Seminar Series - Learning transition states: the importance of rare data for reactive trajectories - Professor Grant M. Rotskoff, Stanford University

Tuesday, February 23 at 2 p.m. via Zoom

Speaker:  Professor Grant M. Rotskoff, Chemistry, Stanford University

Abstract: The surprising flexibility and undeniable empirical success of machine learning algorithms have inspired many efforts to employ neural networks in computational and theoretical chemistry. Is this a good idea? I will briefly introduce a perspective, based on statistical mechanics, that gives insight into the trainability and accuracy of neural networks in high-dimensional learning problems and also provides some prescriptions and design principles for learning. Bolstered by the performance of these algorithms in high dimensional problems, I will turn to a central problem in computational chemistry and condensed matter physics---that of computing reaction pathways.
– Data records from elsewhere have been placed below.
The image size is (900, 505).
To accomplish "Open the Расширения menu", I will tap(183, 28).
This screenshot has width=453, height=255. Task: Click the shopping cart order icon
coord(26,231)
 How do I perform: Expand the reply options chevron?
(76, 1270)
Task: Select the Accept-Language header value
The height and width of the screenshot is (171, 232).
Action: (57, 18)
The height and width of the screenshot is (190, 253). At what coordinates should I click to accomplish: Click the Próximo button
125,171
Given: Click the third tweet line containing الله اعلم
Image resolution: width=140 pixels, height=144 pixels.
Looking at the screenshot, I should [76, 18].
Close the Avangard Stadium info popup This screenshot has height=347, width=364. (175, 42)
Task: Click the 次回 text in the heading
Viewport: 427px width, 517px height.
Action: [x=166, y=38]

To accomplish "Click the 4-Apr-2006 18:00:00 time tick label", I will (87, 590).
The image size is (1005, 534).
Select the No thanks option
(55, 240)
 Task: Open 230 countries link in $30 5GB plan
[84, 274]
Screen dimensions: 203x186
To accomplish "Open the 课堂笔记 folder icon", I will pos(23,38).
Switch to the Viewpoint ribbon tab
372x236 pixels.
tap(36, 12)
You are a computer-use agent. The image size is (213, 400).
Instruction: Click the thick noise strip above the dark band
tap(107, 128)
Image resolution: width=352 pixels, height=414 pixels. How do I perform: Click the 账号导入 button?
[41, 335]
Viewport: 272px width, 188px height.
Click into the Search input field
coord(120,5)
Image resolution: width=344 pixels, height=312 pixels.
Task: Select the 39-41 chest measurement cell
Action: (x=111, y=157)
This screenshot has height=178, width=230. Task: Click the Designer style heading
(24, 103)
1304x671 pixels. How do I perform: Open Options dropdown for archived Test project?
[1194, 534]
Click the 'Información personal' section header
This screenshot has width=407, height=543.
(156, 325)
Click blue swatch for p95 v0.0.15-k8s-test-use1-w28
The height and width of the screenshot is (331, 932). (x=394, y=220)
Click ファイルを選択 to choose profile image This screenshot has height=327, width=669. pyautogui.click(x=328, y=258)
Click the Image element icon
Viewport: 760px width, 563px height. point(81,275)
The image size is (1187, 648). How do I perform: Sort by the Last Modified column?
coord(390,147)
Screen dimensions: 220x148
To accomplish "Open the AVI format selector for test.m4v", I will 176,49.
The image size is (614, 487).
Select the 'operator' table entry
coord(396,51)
Often, these problems appear hopeless without a thorough physical understanding of the reaction mechanism; they are not only high-dimensional, but also dominated by rare events. However, with neural networks in the toolkit, the high-dimensionality can be made somewhat less intimidating. Putting all of this together, I will describe an algorithm that combines stochastic gradient descent with importance sampling to optimize a representation of a reaction pathway for an arbitrary molecular system. Finally, I will discuss the power and limitations of this approach.